Prepare the Banana Pudding Filling:
- In a large bowl, whisk together banana pudding mix and cold milk for about 2 minutes until thickened.
- Fold in the whipped heavy cream until smooth and fluffy. Refrigerate until ready to use.
Make the Cookie Butter Frosting:
- In a large bowl, beat together the softened butter, cream cheese, and cookie butter until creamy.
- Gradually add powdered sugar, 1 cup at a time, beating after each addition.
- Add heavy cream, 1 tablespoon at a time, until the frosting reaches a spreadable consistency.
Assemble the Cake:
- Place one banana cake layer on your serving plate or cake stand.
- Spread a layer of banana pudding filling over the top.
- Carefully place the chilled cookie butter cheesecake layer on top of the pudding layer.
- Spread another layer of banana pudding over the cheesecake.
- Top with the second banana cake layer.
- Frost the entire cake with the cookie butter cream cheese frosting, smoothing the top and sides evenly.
Garnish and Serve:
- Press crushed vanilla wafers around the base or over the top of the cake for crunch and presentation.

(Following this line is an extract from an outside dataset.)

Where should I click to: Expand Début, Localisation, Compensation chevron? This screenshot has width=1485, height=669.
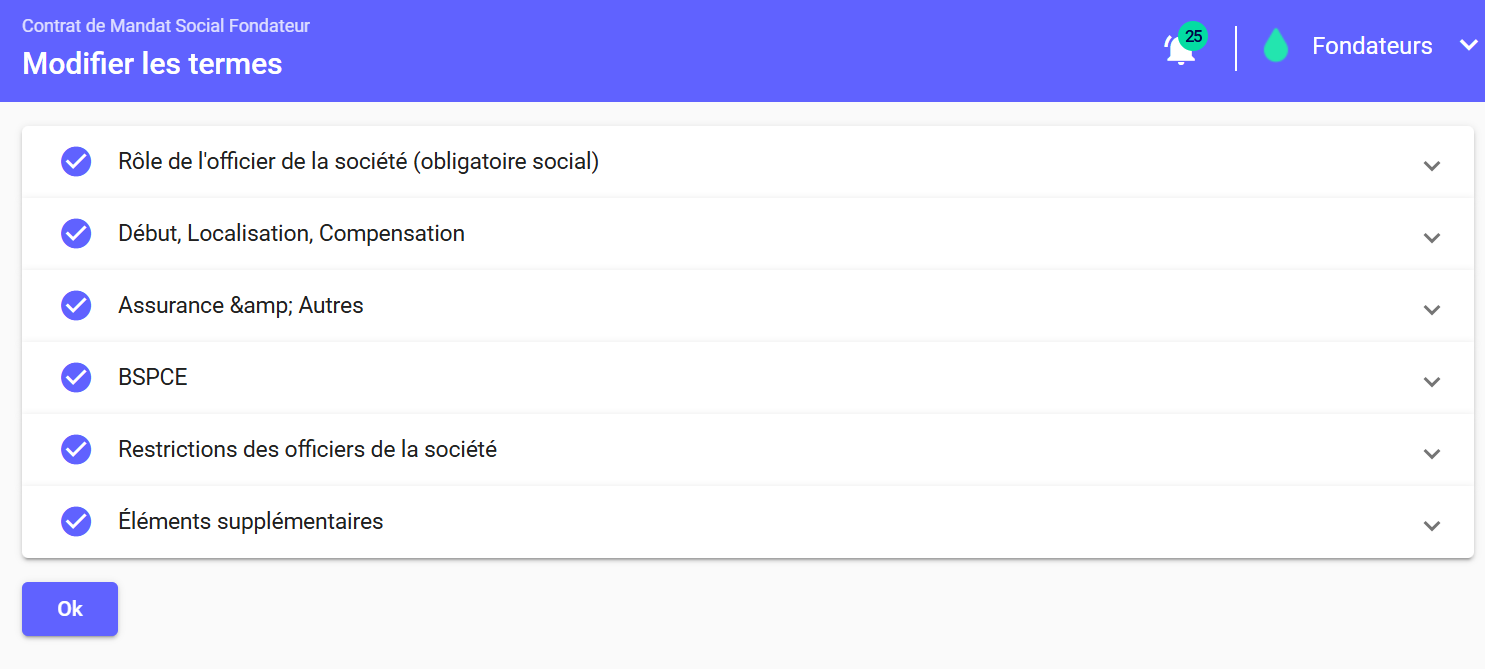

- Garnish with fresh banana slices and a light sprinkle of lime zest or cookie crumbs just before serving.
Prep Time: Varies by layer (allow several hours for chilling and assembly)
Cook Time: ~1 hour total
Total Time: Several hours with chilling
Servings: 12–14 slices
This multi-layered dessert is rich, flavorful, and best made a day in advance so everything sets perfectly. Store in the refrigerator and enjoy within 3 days for best freshness!